**Record excerpts**:
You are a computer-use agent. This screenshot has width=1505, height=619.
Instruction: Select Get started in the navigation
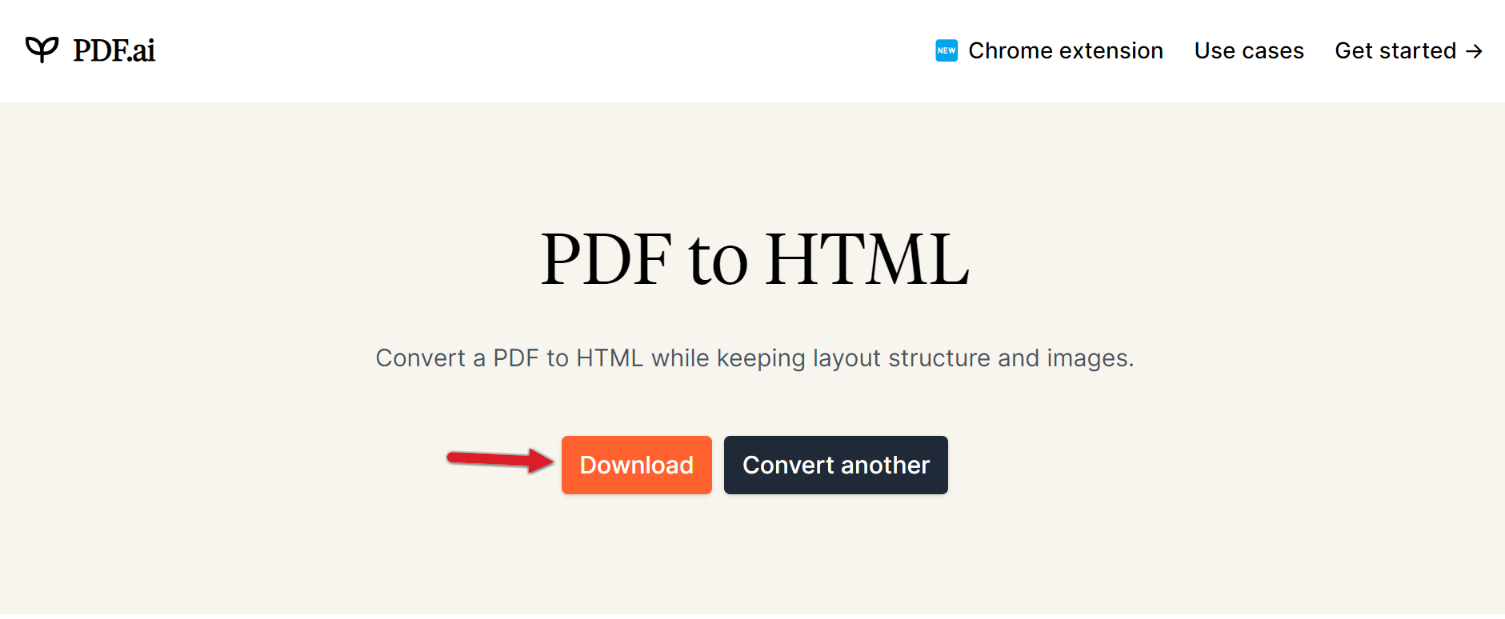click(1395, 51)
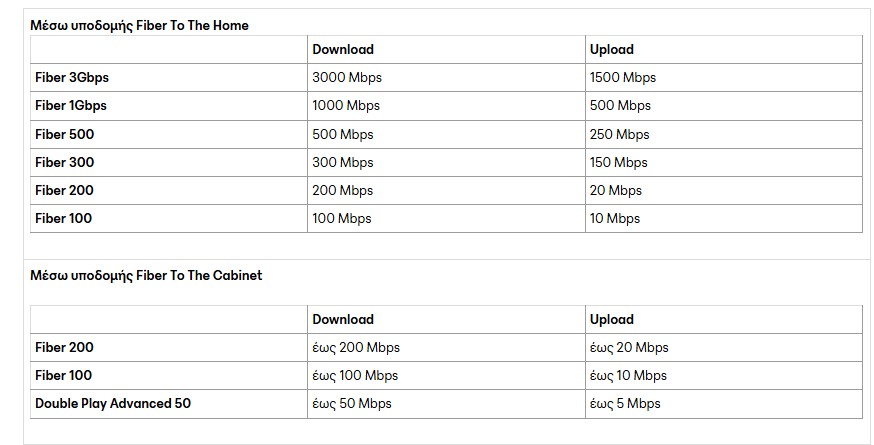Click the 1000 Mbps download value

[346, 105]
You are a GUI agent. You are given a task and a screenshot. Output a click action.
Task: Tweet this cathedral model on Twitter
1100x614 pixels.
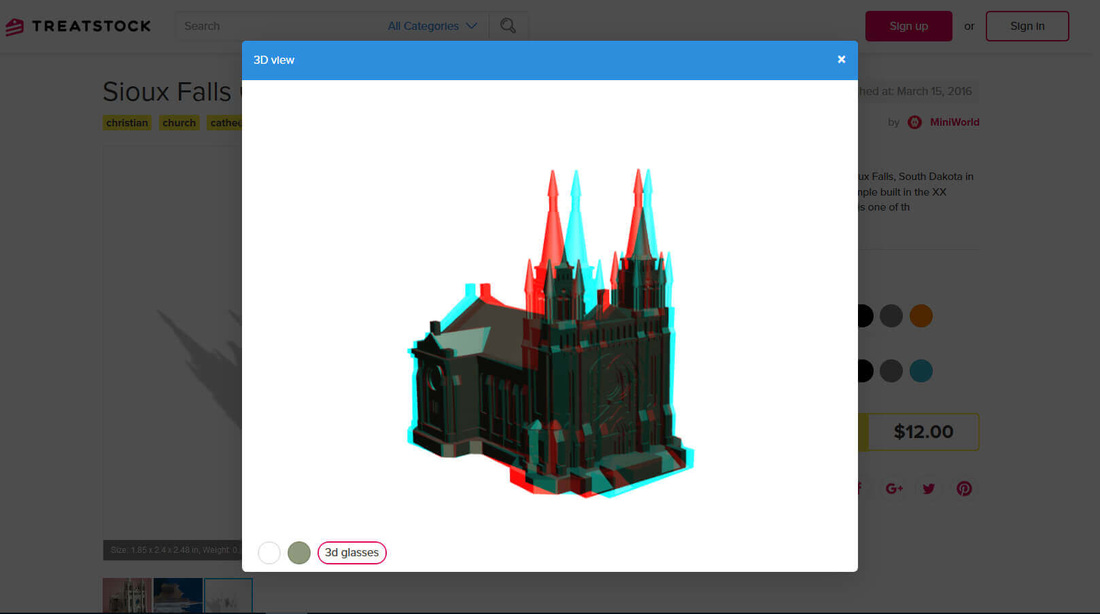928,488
* * *
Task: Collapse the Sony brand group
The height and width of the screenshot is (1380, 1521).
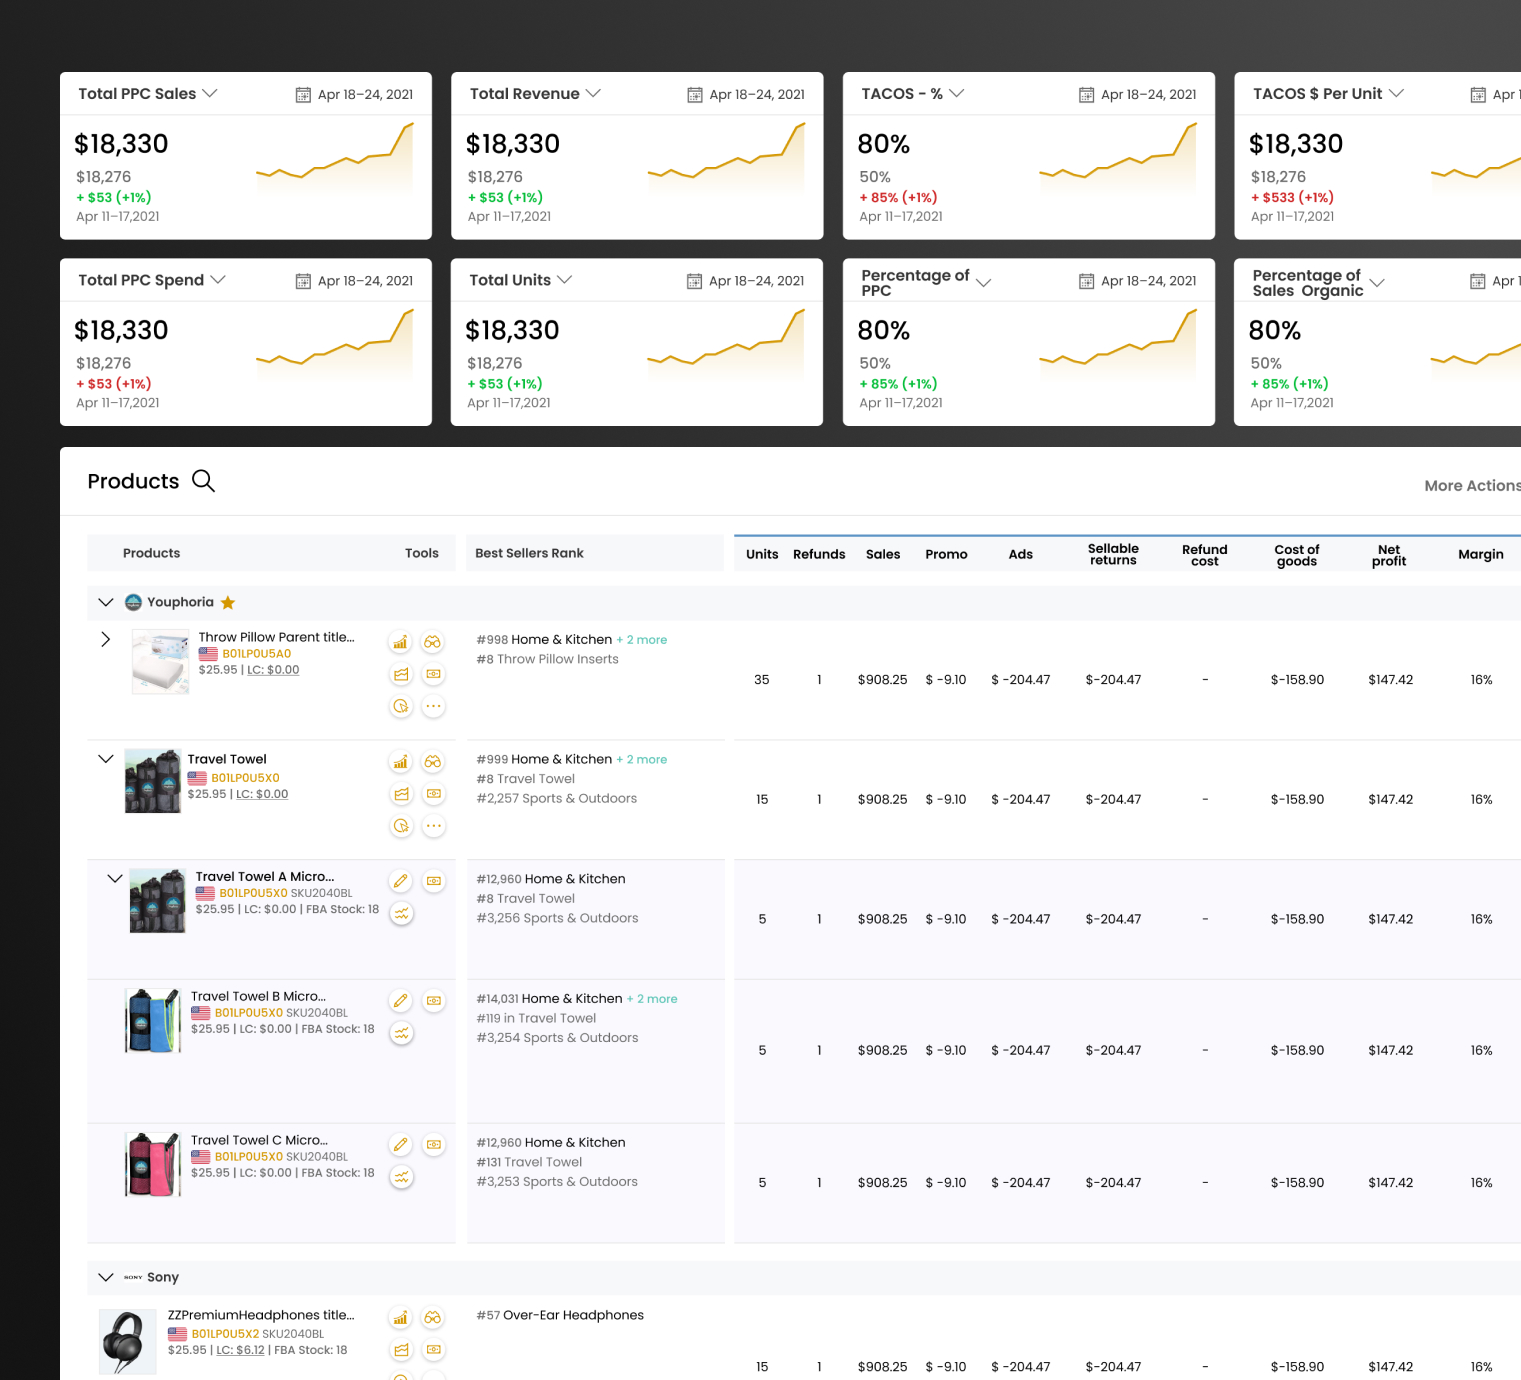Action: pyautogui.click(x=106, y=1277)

**Exercise objective**:
Copy everything above from the line holding "You are a computer-use" down to the line holding "Task: Tweet this cathedral model on Twitter", both ends included, exactly as it stands and without the pictures.

**Reply to the task**:
You are a computer-use agent. This screenshot has width=1505, height=619.
Instruction: Select Get started in the navigation
click(1395, 51)
Click the 1000 Mbps download value

[346, 105]
You are a GUI agent. You are given a task and a screenshot. Output a click action.
Task: Tweet this cathedral model on Twitter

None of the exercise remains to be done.